There had to be a snag. There was. As every How-to-Write-a-Blockbuster guide also tells you (a commandment carved on tablet of soap, this), for your plot to waltz along with the necessary zip and lilt-in-the-heartstrings, you (the writer) have to identify with your heroine. Well, fine. I can think myself into girl-next-door mode, no prob. Blushing? Why not. Shy - at a pinch. But dammit, I'm not stupid and I tell you if Mr Tall Dark Rich and et cetera strides into my life on Page 2, then I'm strongly inclined to fling myself into his witty, worldly arms on Page 3. And where's the plot then?

Which is when I came up with the formula Mark 2. Tall, dark, witty, worldly woman, ho ho, meets shy blushing vicar-next-door. Pursues him shamelessly for one hundred and seventy nine pages until he tumbles into her bed… and that, believe me, is when you really hit trouble.

Sex. Why do people always assume, when you write about sex, you're churning out autobiography? What's wrong with imagination? Do people ask Ruth Rendell how many murders she's committed lately? A tip. Do not locate your steamier trysts in your own backyard. I set the above story in an, ahem, fictional North Yorkshire valley which purely coincidentally resembled the one I live in. Farmers began looming from behind hedgerows with a strange light in their eye murmuring, 'I've read that there book of yours…'

Mind, adultery, incest, sadomasochism, blackmail and suicide wandered into this everyday tale of country folk, so maybe they had a point. You can see why I set the second novel a safe two hundred miles south in Oxfordshire. Purely on the basis I didn't know anyone in Oxfordshire. And I'm happy to tell my interrogator at the party, now, that the hero of that particular novel was short, greying, bankrupt and broken-nosed. Mr Darcy he most certainly was not. Anyway, the day of the moody, magnificent hunk is gone, if you ask me. Can you honestly see Rochester pushing a trolley round Sainsbury's? Heathcliff with a mouth full of nappy pins? Exactly. My novels, I say, aren't hearts and flowers and throbbing tides of desire and moonlit Caribbean nights and…

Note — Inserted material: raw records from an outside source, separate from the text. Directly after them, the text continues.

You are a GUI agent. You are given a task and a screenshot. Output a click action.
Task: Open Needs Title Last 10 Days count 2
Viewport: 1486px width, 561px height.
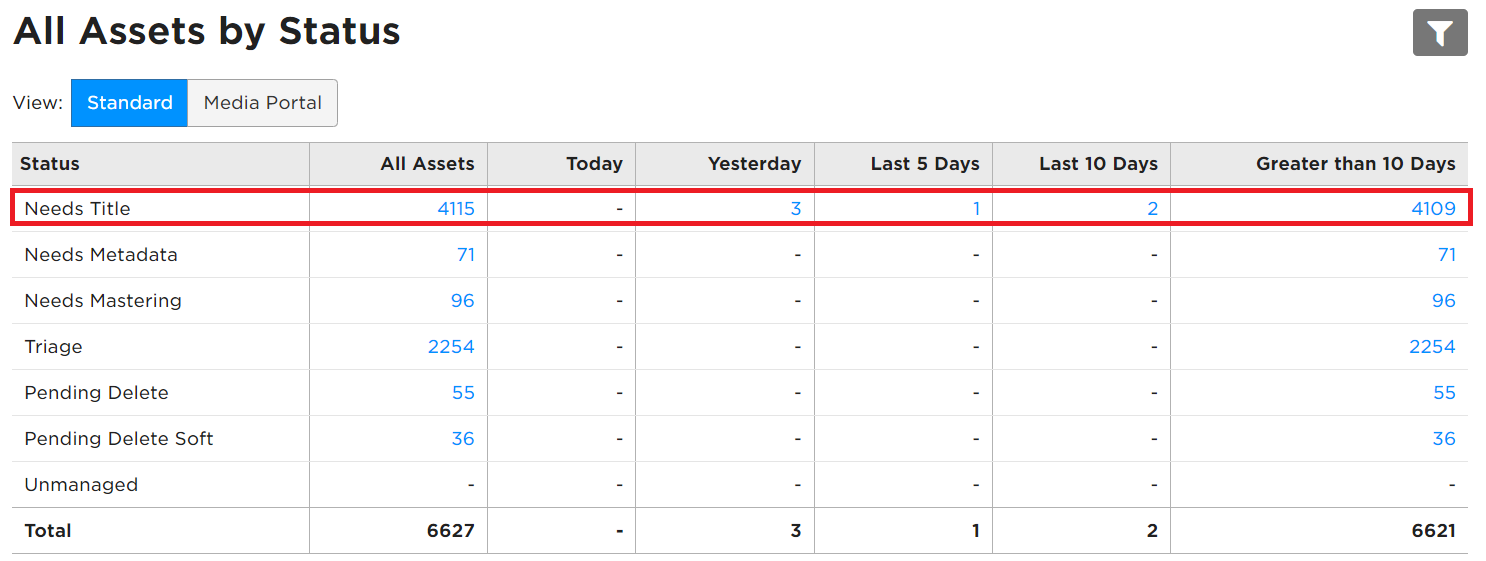(1153, 209)
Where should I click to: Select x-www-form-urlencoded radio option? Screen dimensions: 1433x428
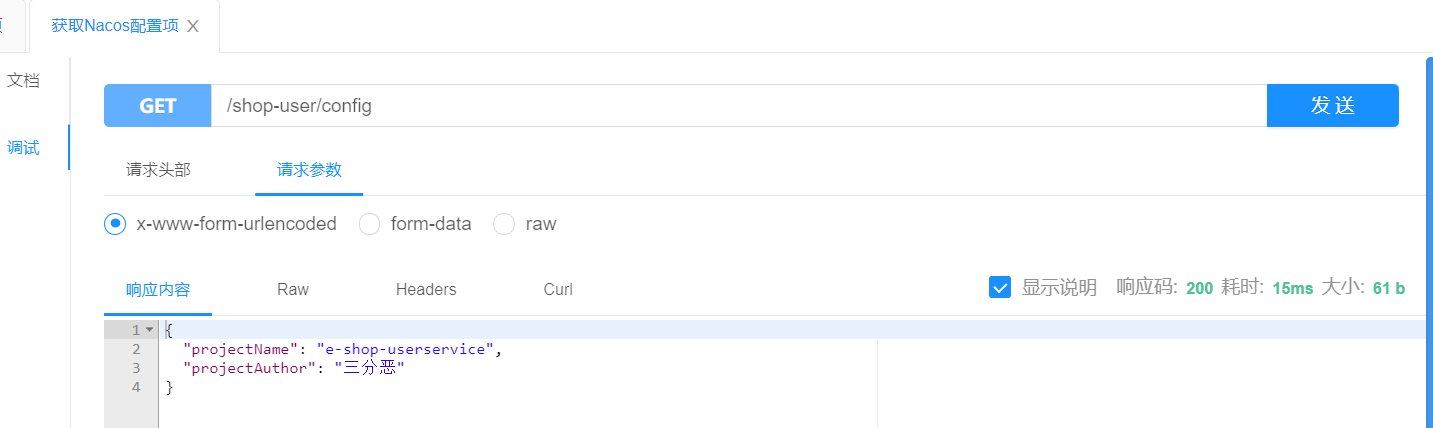click(x=115, y=224)
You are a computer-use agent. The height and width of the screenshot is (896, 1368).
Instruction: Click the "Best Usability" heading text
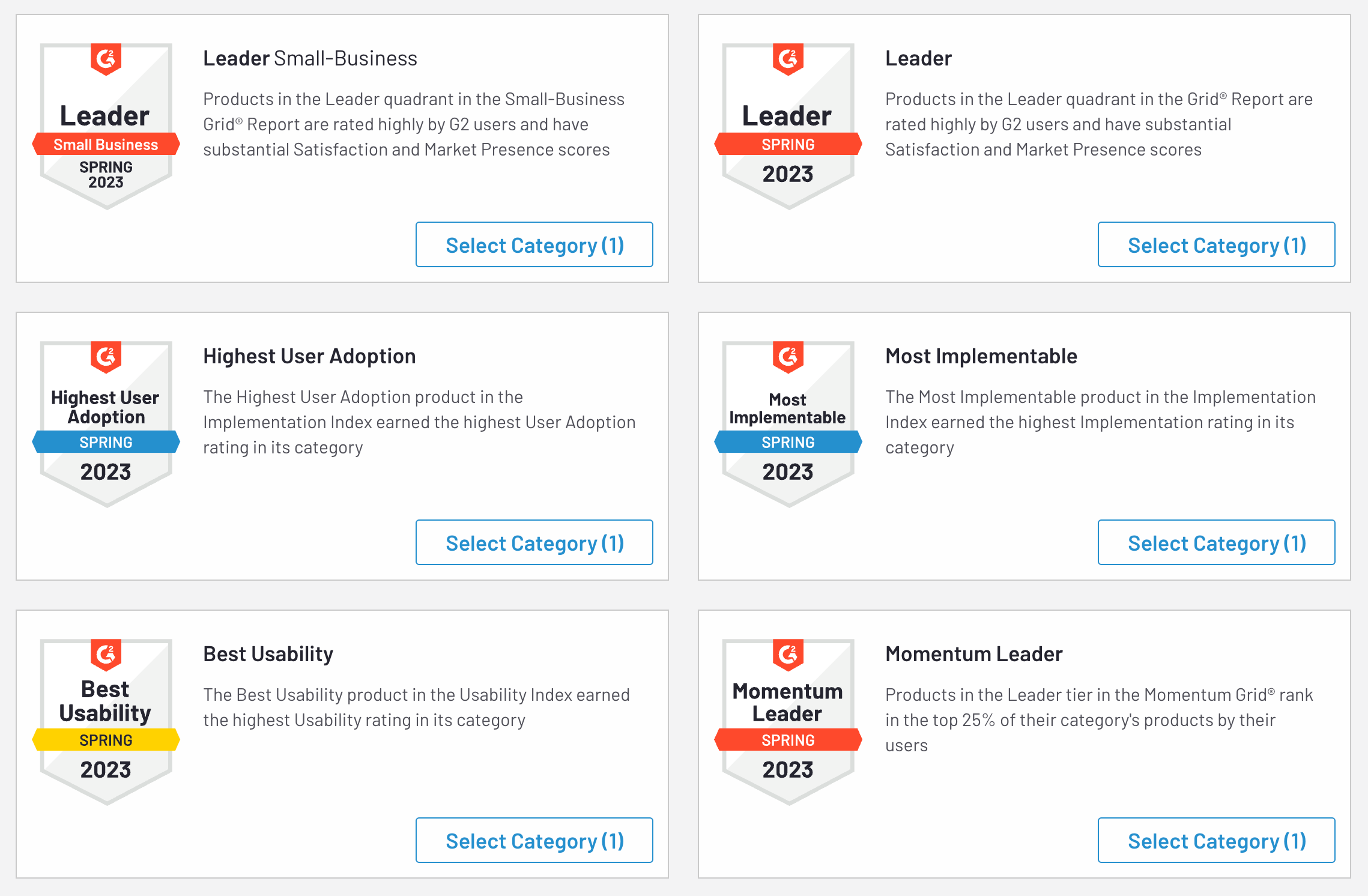(268, 654)
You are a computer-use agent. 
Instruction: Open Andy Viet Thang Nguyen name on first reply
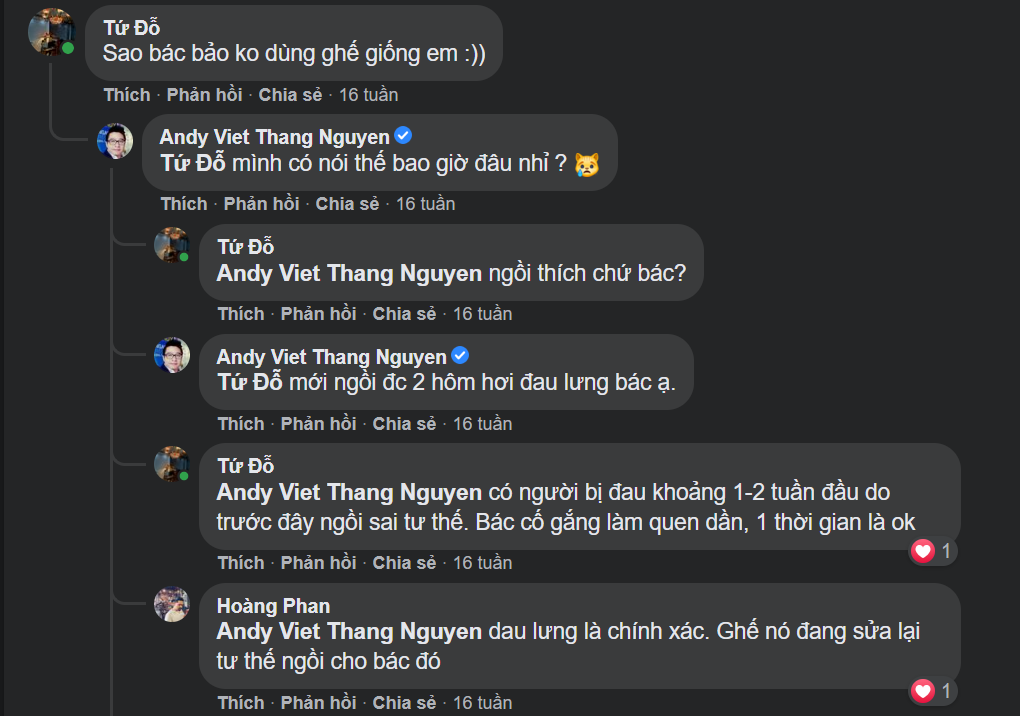274,137
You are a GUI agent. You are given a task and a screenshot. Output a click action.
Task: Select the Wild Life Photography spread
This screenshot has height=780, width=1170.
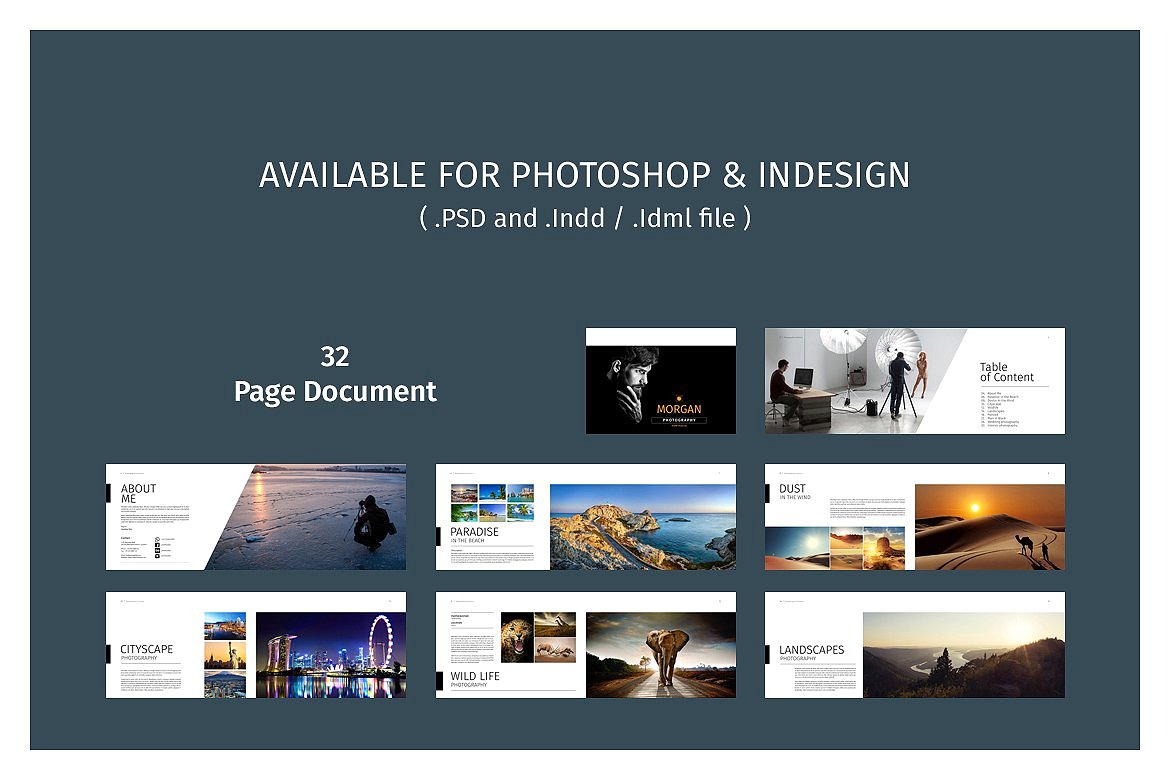point(585,645)
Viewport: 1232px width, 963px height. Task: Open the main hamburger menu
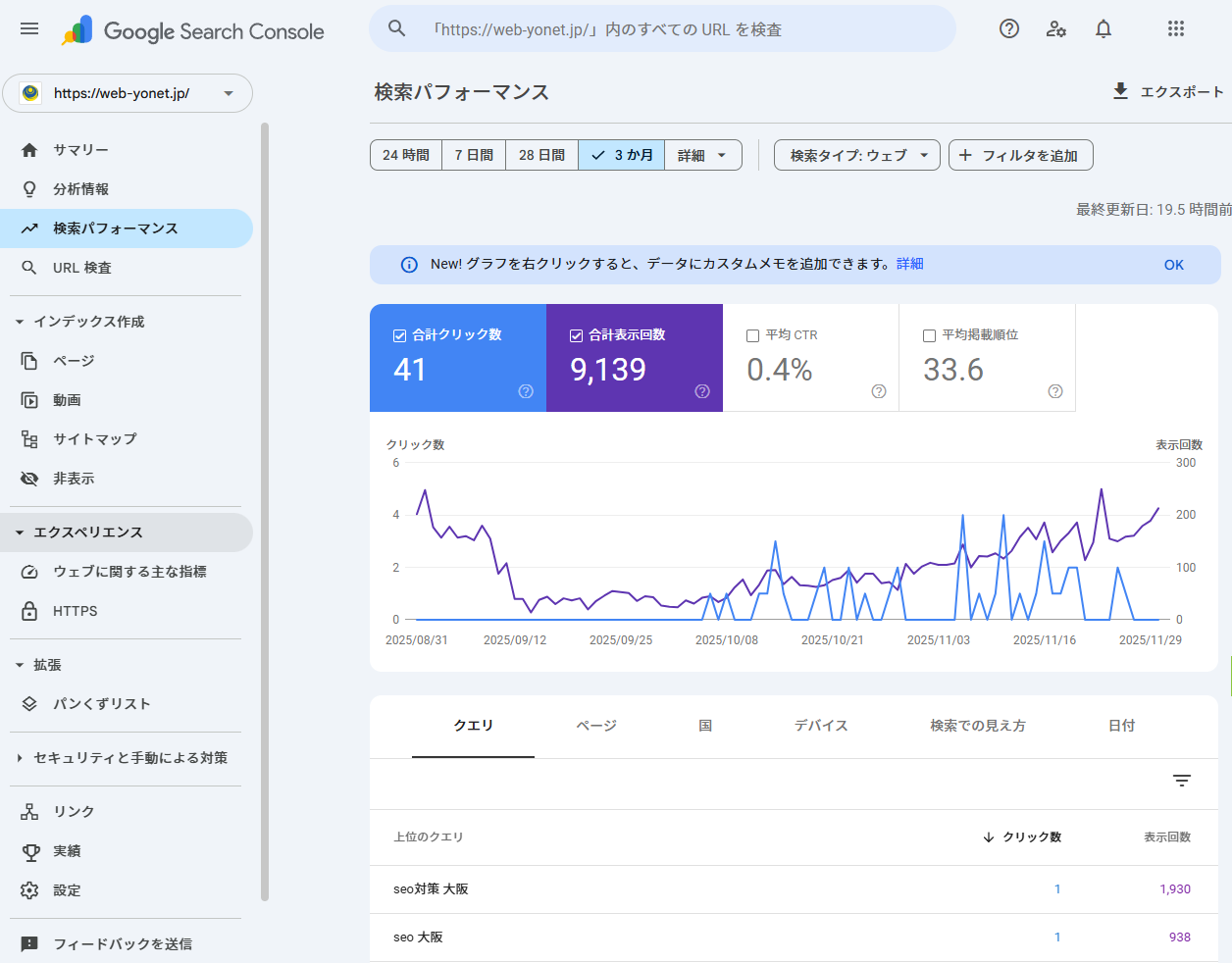[x=29, y=29]
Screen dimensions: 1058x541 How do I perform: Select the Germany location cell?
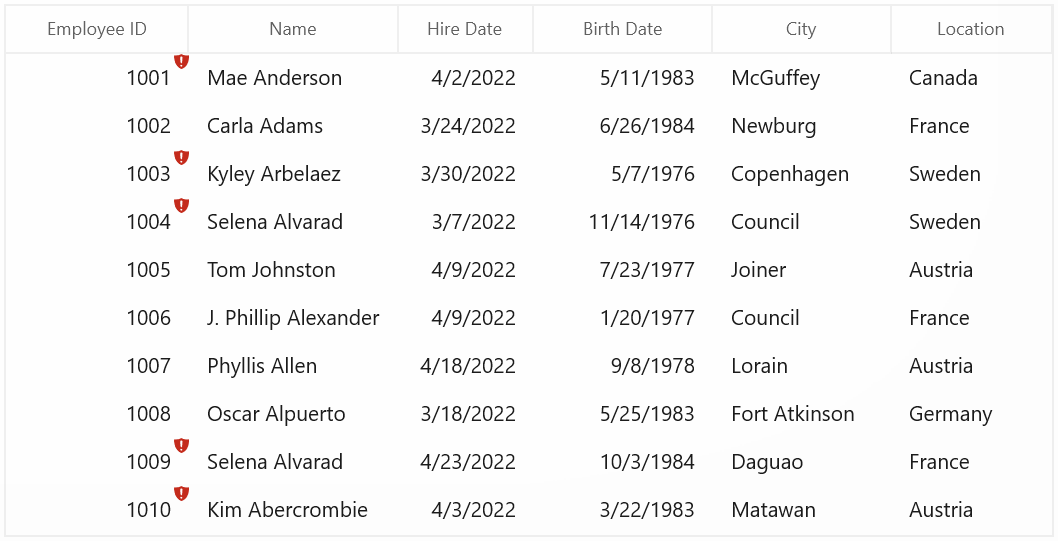(971, 414)
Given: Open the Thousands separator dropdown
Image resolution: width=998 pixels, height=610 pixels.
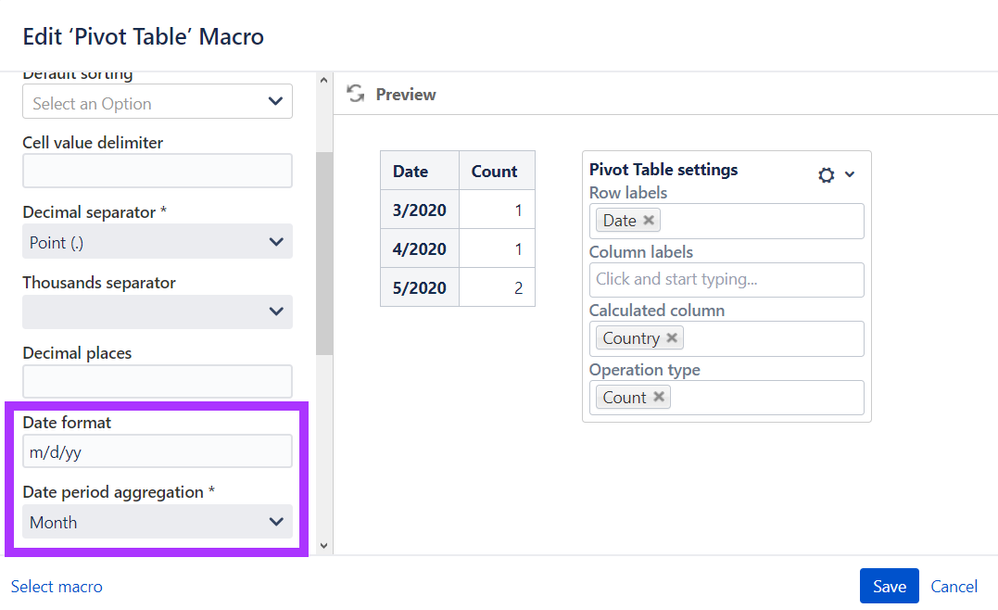Looking at the screenshot, I should coord(157,312).
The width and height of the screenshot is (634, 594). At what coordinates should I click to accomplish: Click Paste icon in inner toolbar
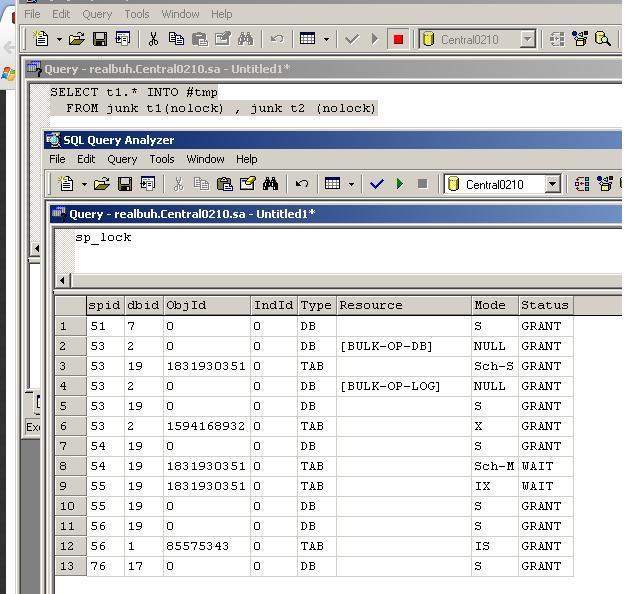coord(225,184)
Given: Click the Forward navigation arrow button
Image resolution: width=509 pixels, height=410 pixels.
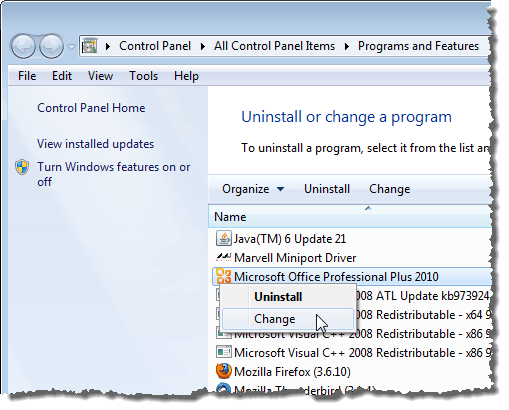Looking at the screenshot, I should click(51, 46).
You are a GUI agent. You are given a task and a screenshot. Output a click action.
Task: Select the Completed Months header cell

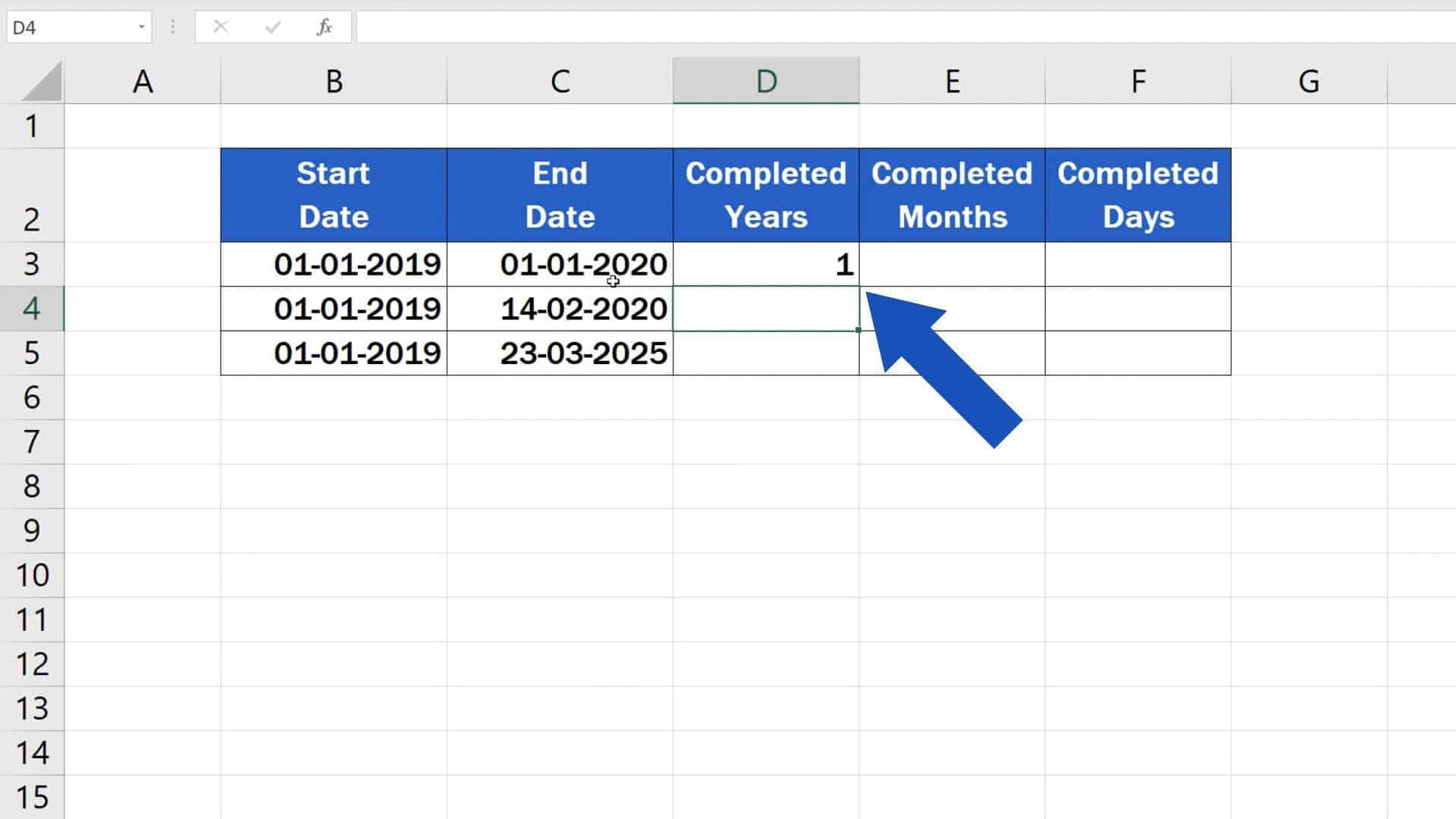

But I can see I'm wasting my time. My lit. cred. is zilch and sinking fast.

'Haven't you ever,' enquires the TDHS, 'thought about writing proper novels?'

'Proper novels?'

'You know, novels about Real Life…?'

A nerve is touched. I straighten, take a large swig of gin, and look him right in the eye.
'Tell me,' I say. 'How often have you been woken by your butler with the news there's a corpse littering the billiard room? Do you frequently,' I continue, gaining in confidence by the minute, 'encounter three-legged robots from the Planet Zog behind your compost heap? Or former Soviet moles lurking in the Town Planning Department? You don't, eh? Then tell me,' I snarl, 'do you now, or have you ever, had any experience of… love?'

Exactly. Just who's writing about Real Life round here? Let's hear it for the romantic novelist.